13. danparsonson ◴[20 Dec 24 23:21 UTC] No.42476125{4}[source]▶

>>42468837 #

Sure, if the system is set up to only respond to very specific commands that humans would not respond to, I guess that could work. I was thinking more about the other way around, where a person might speak to someone else in the room and be overheard and acted upon - "turn on the lights!" could be a command for the computer controlling the room, or the human standing next to the Christmas tree, for example.

14. joshstrange ◴[21 Dec 24 12:53 UTC] No.42479383{5}[source]▶

>>42472751 #

I’ve never had Alexa control a device via a TV show’ audio but playing back a video of me testing my home automation (“Alex, do X”) triggered my lights.

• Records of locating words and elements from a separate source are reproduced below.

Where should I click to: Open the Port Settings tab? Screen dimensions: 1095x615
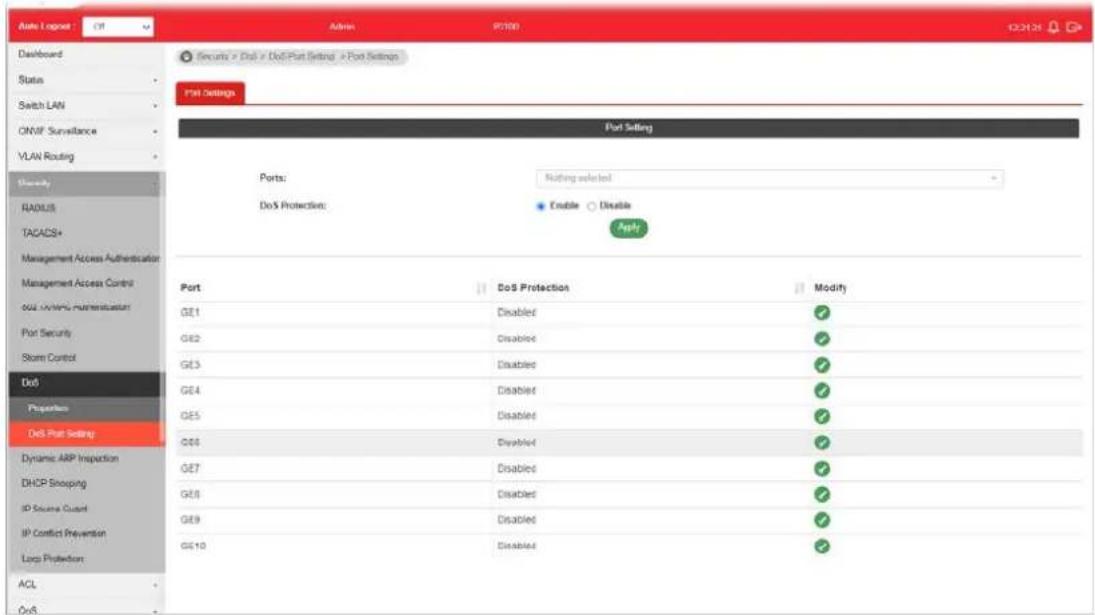click(x=210, y=93)
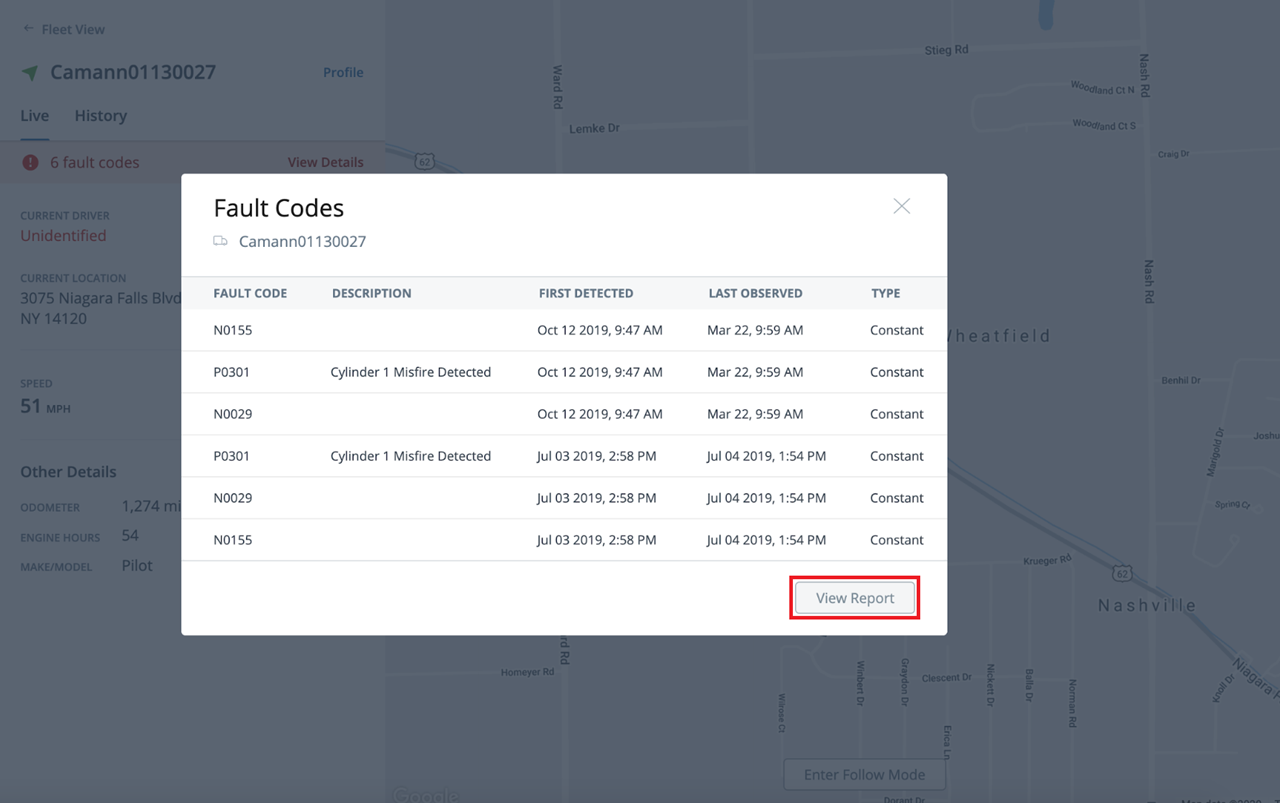
Task: Click the Last Observed column header
Action: pos(755,293)
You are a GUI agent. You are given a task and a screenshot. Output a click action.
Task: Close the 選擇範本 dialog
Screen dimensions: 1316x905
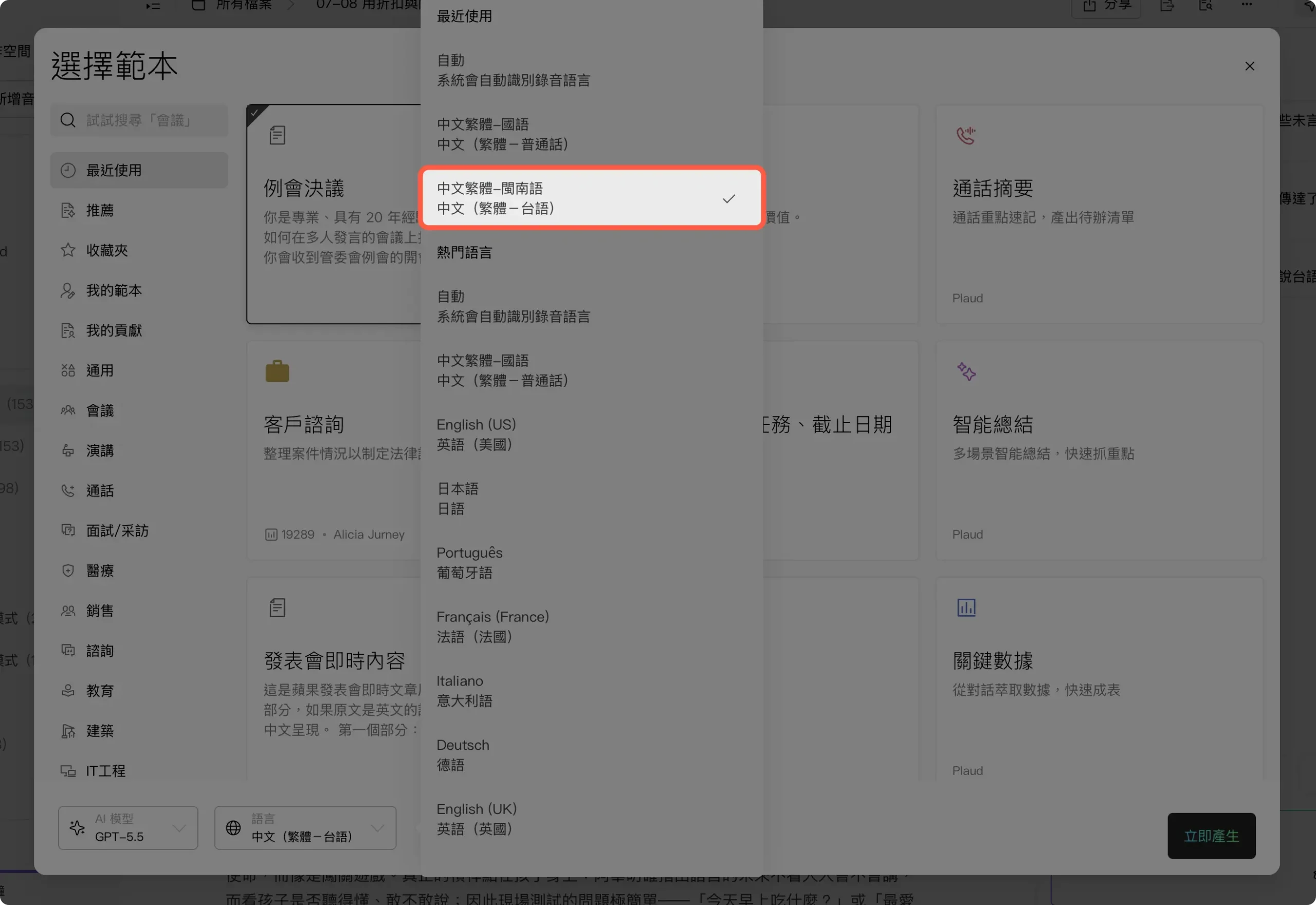point(1250,66)
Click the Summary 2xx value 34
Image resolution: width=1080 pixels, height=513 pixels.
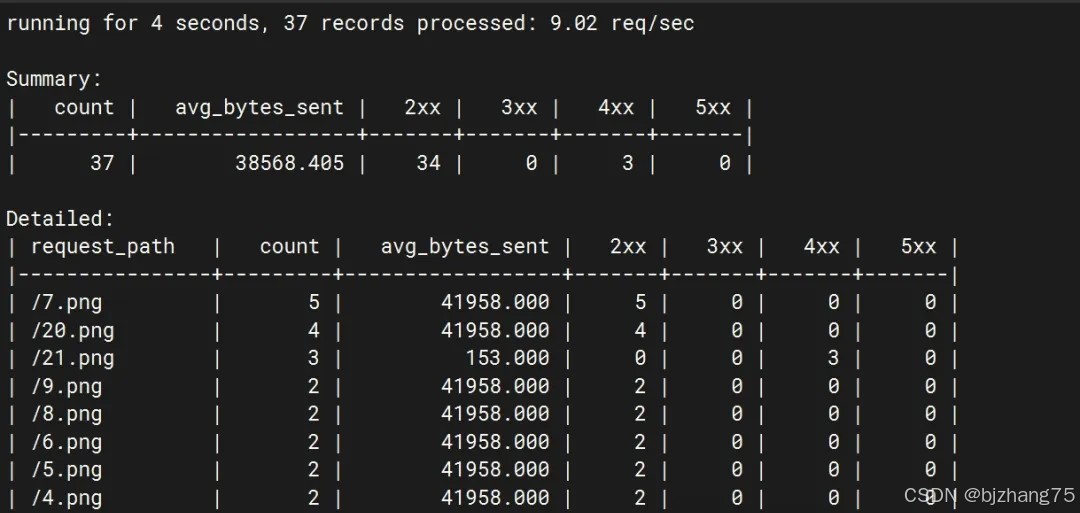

I’d love a no-wake-word world where something locally was always chewing on what you said but I’m not sure how well it would work in practice.

I think it would only take 1-2 instances of it hearing “Hey, who turned off the lights?” in a show turning off my lights for real (and scaring the crap out of me). Doctor Who isn’t particularly scary but if I was watching Silence in the Library and that line turned off my lights I’d be spoked and it would take me a hot minute to realize what happened.

15. lxe ◴[21 Dec 24 19:15 UTC] No.42481564[source]▶

>>42468394 #

Wake words are different from "listen to everyhing until name is called". A wake work is needed for both privacy and technical reasons -- you can't just have alexa beaming everything it hears to amazon. So instead it uses a local lightweight "dumb" system to listen to specific words only.

That's exactly why there's massive latencies between command recognition, processing, and execution.

Imagine if it had sub-ms response to "assistant, add uuh eggs and milk to the shopping list... actually no just eggs sorry"

replies(1): >>42485648 #

16. danparsonson ◴[22 Dec 24 11:10 UTC] No.42485648{3}[source]▶

>>42481564 #

Sure OK, maybe it's a beneficial side effect then. However you look at it, trying to get the computer to decide when you are addressing it, without using a name of some sort, could be a very challenging problem to solve, one that even humans struggle with. Surely you've been in a situation where you say something to a room and multiple people think you're talking to them? To borrow an example from elsewhere in the thread, if you say "turn on the lights", are you talking to the computer controlling the room lights, or the human standing next to the Christmas tree?

> Imagine if it had sub-ms response to "assistant, add uuh eggs and milk to the shopping list... actually no just eggs sorry"

Could you elaborate on that? What if that were true?